:: RECORDS FOR THE TASK ::

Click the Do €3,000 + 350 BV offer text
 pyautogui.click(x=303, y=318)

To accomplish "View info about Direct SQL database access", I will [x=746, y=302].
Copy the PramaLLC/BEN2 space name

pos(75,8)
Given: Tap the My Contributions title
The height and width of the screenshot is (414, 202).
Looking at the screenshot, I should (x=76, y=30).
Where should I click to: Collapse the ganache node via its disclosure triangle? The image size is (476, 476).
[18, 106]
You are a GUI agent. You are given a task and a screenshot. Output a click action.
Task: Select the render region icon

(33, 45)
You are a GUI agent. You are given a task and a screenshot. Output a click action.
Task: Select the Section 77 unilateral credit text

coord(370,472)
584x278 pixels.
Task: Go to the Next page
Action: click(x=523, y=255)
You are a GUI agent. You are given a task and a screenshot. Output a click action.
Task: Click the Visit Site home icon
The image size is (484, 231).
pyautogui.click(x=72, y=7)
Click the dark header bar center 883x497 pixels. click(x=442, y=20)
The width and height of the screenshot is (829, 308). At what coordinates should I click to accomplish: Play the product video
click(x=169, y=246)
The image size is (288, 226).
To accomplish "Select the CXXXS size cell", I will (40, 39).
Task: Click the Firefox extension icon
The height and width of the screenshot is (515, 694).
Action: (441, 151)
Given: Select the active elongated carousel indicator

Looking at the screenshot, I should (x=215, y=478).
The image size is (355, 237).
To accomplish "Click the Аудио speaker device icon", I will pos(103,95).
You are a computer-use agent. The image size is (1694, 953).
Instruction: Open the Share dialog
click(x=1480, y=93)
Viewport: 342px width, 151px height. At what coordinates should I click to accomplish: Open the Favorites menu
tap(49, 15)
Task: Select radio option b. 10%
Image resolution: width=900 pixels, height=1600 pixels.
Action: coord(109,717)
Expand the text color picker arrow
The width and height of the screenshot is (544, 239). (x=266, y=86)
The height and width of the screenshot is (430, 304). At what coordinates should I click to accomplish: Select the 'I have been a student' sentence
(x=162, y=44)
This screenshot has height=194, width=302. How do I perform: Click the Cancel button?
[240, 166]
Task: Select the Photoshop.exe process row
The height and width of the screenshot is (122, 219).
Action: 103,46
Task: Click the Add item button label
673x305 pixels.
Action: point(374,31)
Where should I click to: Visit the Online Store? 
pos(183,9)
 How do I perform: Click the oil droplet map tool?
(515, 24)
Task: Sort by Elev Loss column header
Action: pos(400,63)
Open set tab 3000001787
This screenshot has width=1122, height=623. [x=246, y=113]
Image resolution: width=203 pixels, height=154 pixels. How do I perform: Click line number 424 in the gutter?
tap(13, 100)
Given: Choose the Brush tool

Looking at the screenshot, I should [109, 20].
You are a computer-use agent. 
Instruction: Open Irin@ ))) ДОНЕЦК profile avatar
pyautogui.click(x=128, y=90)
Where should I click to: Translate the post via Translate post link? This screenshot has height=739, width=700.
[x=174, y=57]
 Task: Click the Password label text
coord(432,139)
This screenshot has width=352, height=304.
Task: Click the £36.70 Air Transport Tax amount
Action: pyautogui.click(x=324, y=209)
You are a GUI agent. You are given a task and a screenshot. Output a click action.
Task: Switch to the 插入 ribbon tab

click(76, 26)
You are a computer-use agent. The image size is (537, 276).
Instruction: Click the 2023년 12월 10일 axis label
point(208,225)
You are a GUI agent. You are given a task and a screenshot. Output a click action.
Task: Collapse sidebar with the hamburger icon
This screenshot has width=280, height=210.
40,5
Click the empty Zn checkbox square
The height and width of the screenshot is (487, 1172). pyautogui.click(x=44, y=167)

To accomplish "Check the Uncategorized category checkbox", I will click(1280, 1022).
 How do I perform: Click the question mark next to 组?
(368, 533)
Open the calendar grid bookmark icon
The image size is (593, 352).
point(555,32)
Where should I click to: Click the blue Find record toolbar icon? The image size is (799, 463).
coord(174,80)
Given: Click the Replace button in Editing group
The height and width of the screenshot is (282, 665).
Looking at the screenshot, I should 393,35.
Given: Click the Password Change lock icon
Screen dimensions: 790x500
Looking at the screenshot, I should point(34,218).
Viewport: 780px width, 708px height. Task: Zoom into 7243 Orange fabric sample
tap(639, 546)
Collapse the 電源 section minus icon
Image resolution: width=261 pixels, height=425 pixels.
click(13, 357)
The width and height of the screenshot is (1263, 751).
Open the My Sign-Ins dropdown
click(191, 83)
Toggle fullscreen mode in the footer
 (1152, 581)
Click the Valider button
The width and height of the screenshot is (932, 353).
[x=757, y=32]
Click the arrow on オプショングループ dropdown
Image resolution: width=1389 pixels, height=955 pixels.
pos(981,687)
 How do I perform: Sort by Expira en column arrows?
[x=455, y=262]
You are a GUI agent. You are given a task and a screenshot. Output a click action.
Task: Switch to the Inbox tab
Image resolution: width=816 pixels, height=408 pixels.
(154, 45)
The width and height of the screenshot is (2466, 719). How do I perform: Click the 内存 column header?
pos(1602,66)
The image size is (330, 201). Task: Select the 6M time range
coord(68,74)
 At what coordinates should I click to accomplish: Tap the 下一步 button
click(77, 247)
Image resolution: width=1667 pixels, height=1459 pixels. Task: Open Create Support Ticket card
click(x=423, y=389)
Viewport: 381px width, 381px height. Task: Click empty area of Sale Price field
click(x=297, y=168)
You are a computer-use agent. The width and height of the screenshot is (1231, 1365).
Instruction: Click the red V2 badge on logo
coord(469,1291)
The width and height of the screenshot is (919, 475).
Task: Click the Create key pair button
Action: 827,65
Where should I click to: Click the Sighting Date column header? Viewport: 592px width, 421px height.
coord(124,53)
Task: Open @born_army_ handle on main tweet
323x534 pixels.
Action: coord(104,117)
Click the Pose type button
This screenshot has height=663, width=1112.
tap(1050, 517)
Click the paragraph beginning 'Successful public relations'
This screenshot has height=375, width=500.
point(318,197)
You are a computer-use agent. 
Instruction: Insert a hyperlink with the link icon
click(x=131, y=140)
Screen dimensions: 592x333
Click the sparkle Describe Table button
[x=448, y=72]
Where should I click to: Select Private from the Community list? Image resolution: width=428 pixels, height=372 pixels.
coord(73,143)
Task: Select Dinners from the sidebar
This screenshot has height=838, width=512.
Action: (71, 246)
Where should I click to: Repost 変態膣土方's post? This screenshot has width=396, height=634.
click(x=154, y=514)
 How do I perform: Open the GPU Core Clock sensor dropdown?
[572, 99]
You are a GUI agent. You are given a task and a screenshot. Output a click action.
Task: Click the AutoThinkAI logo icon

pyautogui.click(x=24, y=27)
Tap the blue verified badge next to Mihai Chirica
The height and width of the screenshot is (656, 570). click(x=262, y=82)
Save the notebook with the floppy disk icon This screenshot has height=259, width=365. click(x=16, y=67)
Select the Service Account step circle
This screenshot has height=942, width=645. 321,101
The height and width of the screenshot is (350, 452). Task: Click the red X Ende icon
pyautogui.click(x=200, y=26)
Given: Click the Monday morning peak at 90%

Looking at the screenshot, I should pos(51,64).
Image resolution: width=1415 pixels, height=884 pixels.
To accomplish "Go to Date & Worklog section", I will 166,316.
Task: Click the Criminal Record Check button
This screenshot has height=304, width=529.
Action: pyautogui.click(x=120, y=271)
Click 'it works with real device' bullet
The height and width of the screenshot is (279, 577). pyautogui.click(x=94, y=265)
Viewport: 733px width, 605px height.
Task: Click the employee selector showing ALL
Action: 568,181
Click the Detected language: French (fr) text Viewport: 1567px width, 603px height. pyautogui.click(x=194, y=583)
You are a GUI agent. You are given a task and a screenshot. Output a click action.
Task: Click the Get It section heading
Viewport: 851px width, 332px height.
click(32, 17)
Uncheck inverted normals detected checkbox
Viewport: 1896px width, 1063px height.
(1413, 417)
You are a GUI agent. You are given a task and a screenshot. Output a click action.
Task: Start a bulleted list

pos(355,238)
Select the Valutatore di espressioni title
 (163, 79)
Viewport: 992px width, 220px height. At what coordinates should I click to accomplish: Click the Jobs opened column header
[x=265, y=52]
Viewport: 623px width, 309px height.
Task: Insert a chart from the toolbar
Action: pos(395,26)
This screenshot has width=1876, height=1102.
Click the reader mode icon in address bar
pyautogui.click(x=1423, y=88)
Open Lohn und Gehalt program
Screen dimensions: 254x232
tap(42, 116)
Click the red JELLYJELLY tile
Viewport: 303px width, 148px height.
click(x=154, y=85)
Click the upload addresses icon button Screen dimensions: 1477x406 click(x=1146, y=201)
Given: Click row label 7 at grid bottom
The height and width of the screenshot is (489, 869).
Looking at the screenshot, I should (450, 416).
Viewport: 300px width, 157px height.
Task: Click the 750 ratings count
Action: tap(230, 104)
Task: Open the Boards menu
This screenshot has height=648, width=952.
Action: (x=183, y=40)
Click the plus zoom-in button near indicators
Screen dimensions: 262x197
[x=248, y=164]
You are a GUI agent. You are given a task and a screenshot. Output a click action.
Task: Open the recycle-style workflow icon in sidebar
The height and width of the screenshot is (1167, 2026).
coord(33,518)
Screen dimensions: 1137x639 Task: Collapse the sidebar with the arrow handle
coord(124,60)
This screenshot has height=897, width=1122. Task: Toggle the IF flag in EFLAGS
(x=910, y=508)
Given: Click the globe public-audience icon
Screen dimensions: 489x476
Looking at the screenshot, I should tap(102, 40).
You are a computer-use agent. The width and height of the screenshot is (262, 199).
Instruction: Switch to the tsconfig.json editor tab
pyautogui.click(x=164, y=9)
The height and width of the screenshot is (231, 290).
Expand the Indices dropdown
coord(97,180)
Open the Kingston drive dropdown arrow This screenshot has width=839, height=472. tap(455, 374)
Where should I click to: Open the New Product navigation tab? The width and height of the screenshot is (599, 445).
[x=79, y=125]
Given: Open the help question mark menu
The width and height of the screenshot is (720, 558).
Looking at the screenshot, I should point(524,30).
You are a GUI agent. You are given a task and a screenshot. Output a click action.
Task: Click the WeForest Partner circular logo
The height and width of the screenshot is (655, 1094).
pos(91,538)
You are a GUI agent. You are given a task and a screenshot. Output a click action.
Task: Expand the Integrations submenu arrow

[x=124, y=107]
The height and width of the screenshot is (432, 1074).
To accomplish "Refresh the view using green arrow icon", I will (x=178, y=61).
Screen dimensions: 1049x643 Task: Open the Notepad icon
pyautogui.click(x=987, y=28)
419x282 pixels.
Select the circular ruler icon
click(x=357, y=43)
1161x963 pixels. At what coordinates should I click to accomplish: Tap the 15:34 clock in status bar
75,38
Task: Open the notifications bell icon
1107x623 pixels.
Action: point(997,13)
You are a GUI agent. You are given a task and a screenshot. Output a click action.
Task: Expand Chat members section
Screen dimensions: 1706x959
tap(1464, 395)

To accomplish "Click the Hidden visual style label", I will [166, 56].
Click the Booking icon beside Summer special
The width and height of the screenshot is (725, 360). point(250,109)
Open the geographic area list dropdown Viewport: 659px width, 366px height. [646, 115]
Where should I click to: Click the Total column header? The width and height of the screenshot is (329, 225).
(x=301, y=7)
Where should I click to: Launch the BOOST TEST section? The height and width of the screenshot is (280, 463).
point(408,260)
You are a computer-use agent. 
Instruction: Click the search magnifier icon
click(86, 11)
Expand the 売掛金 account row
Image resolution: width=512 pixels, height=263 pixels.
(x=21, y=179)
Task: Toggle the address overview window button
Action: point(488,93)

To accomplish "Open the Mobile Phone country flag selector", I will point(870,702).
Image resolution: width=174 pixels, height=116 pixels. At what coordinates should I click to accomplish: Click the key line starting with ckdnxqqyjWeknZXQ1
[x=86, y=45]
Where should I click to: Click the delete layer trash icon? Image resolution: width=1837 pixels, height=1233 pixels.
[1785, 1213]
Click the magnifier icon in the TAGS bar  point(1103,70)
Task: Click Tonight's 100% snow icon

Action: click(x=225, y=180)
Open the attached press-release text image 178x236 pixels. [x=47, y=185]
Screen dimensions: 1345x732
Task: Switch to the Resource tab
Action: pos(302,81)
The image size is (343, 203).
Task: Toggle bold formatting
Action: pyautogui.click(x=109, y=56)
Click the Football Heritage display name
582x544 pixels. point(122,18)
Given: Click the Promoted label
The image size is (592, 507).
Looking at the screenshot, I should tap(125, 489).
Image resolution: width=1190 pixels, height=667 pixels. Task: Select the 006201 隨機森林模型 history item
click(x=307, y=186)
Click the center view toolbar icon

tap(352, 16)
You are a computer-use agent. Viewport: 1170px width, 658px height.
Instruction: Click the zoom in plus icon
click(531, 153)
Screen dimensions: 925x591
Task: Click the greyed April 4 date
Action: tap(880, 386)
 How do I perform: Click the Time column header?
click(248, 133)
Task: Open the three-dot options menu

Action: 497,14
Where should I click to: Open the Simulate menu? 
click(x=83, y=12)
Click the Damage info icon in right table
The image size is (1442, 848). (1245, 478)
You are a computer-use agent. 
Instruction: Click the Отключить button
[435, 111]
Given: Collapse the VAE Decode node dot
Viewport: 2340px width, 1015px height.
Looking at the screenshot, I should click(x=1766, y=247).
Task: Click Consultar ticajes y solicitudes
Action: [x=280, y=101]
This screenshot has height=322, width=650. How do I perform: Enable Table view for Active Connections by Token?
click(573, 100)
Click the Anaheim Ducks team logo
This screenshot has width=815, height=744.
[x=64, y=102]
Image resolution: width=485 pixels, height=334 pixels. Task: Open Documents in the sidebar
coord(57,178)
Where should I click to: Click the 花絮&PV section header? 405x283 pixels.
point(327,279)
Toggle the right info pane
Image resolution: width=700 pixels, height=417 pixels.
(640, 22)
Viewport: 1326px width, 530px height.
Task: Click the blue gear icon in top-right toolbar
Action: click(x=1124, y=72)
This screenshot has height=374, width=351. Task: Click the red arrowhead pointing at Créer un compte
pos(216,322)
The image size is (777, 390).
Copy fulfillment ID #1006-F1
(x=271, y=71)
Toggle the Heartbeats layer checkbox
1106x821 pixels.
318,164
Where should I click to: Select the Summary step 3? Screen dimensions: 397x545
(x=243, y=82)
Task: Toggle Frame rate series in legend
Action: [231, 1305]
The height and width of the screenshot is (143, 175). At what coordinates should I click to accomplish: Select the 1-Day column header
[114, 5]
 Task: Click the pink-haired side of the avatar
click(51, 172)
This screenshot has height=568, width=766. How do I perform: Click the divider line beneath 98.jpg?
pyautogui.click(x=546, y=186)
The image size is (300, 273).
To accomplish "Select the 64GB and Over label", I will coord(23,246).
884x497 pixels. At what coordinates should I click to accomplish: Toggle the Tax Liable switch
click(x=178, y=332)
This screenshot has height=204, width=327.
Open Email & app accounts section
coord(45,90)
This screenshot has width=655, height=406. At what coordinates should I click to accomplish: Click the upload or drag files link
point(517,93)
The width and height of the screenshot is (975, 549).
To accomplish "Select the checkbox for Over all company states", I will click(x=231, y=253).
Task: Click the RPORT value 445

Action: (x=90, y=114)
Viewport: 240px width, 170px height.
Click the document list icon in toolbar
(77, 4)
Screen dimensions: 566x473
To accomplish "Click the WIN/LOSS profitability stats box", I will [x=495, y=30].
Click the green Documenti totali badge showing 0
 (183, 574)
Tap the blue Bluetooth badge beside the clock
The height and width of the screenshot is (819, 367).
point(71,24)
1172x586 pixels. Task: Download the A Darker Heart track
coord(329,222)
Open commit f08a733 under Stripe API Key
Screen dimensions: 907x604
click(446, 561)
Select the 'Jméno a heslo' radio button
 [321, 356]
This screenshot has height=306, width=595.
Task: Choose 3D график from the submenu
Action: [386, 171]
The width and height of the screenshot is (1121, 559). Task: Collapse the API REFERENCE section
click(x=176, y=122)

:::

### JOB
Copy the entries from the very first line through the line containing "Click the dark", swapping "ganache" for "caramel" and keeping everything else the same.

### EXERCISE ANSWER
Click the Do €3,000 + 350 BV offer text
 pyautogui.click(x=303, y=318)

To accomplish "View info about Direct SQL database access", I will [x=746, y=302].
Copy the PramaLLC/BEN2 space name

pos(75,8)
Given: Tap the My Contributions title
The height and width of the screenshot is (414, 202).
Looking at the screenshot, I should (x=76, y=30).
Where should I click to: Collapse the caramel node via its disclosure triangle? The image size is (476, 476).
[18, 106]
You are a GUI agent. You are given a task and a screenshot. Output a click action.
Task: Select the render region icon

(33, 45)
You are a GUI agent. You are given a task and a screenshot. Output a click action.
Task: Select the Section 77 unilateral credit text

coord(370,472)
584x278 pixels.
Task: Go to the Next page
Action: click(x=523, y=255)
You are a GUI agent. You are given a task and a screenshot. Output a click action.
Task: Click the Visit Site home icon
The image size is (484, 231).
pyautogui.click(x=72, y=7)
Click the dark header bar center 883x497 pixels. click(x=442, y=20)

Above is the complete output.